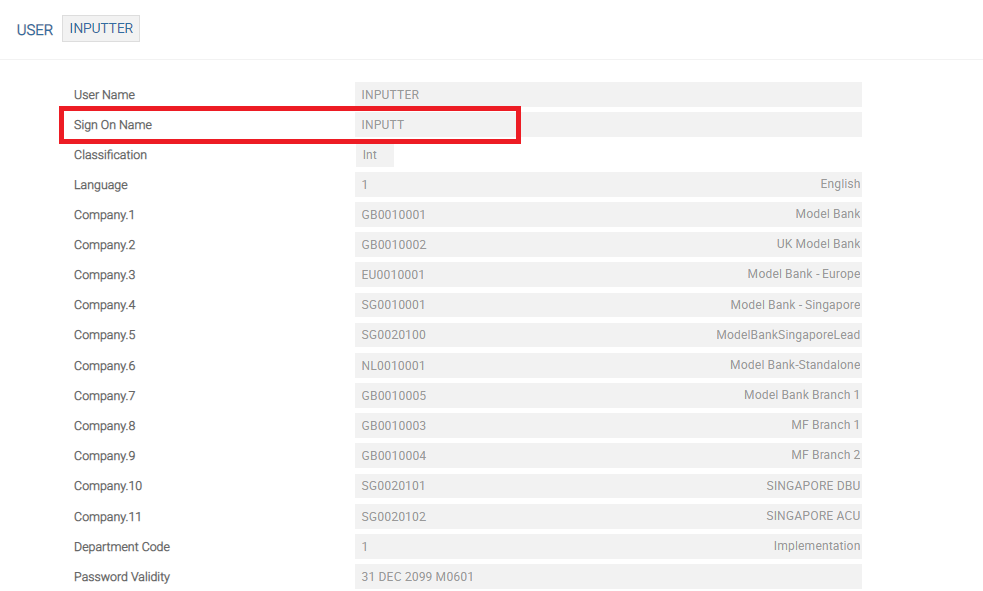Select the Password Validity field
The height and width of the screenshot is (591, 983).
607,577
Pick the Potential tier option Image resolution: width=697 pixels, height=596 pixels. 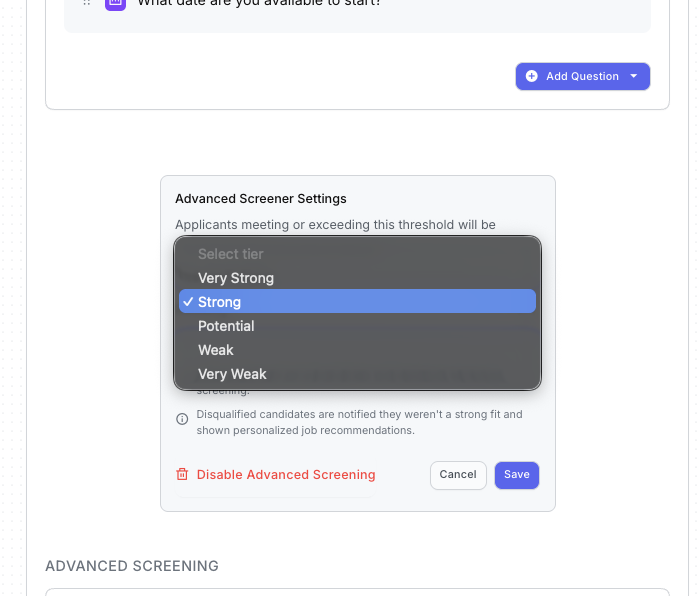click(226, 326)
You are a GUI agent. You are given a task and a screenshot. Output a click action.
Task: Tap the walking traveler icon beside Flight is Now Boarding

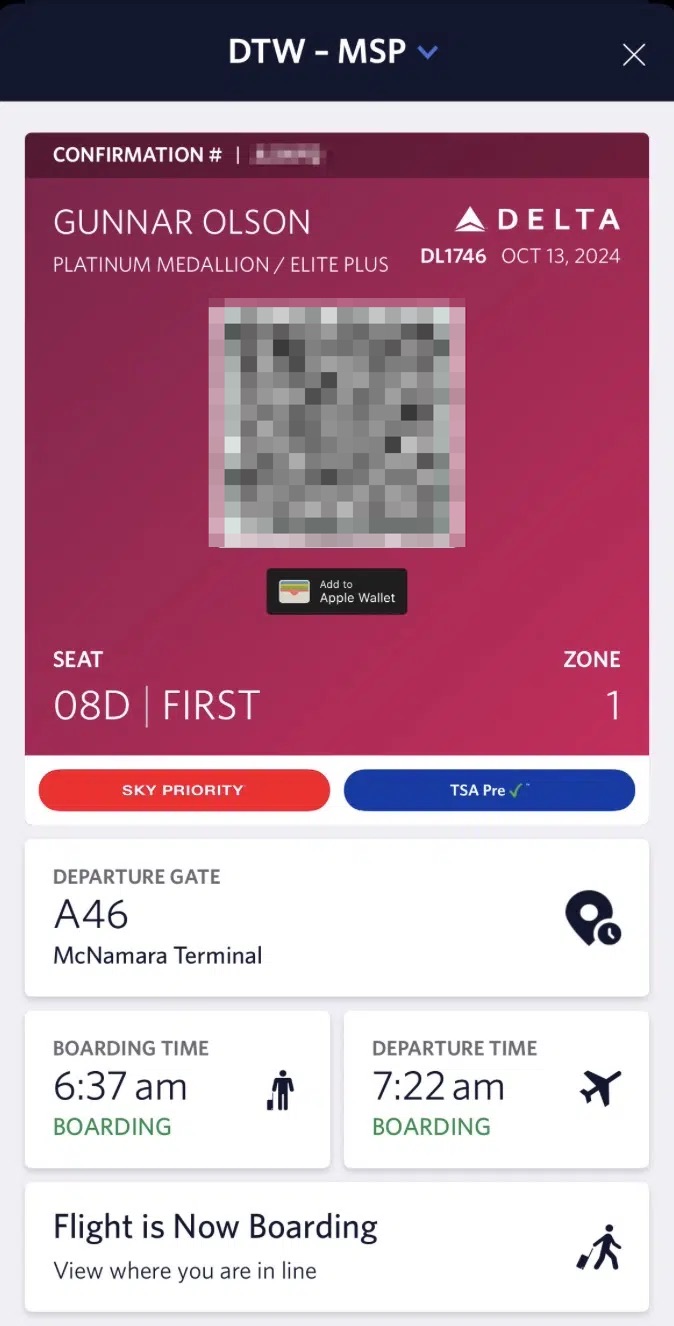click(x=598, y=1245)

::::

■ What you are asked to do ■
Pick out every line of the material above that contains the string "screenshot".

■ Reply ■
The height and width of the screenshot is (591, 983).
You are a GUI agent. You are given a task and a screenshot. Output a click action.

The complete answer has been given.